= Gholamreza Khan =

Last governor of the Vali dynasty (1900–1928)

Gholamreza Khan was a Feyli Lur governor of Posht-e-Kuh and the last ruler of the Vali dynasty. He succeeded his father, Hoseynqoli Khan, at the beginning of the 20th century, and ruled until around 1928 when Reza Shah established direct rule over all of Iran, after which Posht-e-Kuh mostly became part of Ilam province.
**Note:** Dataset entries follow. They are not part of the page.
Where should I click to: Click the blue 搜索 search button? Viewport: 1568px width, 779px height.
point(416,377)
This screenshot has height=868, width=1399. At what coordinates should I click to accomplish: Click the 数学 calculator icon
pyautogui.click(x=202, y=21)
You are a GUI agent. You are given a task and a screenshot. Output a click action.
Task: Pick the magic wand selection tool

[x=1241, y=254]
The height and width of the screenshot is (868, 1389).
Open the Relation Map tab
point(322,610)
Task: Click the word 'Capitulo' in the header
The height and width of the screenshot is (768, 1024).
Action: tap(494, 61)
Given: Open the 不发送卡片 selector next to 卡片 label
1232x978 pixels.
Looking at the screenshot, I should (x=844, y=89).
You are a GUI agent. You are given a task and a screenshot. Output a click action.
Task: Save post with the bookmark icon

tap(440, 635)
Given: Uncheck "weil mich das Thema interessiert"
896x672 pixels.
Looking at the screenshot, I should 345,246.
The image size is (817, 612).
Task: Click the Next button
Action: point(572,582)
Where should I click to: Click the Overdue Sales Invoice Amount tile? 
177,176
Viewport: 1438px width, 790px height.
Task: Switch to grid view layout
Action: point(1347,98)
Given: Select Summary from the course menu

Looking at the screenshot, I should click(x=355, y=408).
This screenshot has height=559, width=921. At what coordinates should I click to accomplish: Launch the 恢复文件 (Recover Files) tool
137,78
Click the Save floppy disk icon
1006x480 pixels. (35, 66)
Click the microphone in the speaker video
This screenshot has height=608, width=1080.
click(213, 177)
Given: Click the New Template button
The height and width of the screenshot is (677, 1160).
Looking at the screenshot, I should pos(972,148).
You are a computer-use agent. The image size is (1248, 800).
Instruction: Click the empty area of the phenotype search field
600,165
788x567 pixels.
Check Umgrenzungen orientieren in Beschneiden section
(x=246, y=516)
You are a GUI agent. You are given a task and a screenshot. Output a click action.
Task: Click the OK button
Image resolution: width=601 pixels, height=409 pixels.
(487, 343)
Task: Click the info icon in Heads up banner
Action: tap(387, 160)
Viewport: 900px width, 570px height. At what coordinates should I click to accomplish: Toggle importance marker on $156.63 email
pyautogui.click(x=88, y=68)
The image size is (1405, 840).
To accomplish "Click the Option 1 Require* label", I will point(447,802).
Gholamreza Khan fled to Iraq where he died in 1939.

==Biography==
During his youth around 1864–1865, Gholamreza Khan, on the orders of his father and the Iranian government, went to Bala Gariva and defeated the rebellious Dirakvand tribe and conquered their lands, and was given the title of Fath-ol-Soltan by Nasser al-Din Shah Qajar. Around 1900–1901, Gholamreza Khan became the Vali of Posht-e-Kuh after the death of his father Hoseynqoli Khan Abu Qaddara. At the same time, he was given the title of Sarim al-Saltana, and a short time later he was given the title of Sardar Ashrafi, and his son Amanullah Khan was given the title of Sarim al-Saltana. His rule was very similar to that of his father, and Posht-e-Kuh was relatively calm and stable during World War I when Iran was in chaos. He was considerably less violent than his father. He was still very powerful and only tacitly acknowledged his vassal status to the Qajars with annual tribute. By 1900, he was a major general in the Persian army and commanded 30,000 men.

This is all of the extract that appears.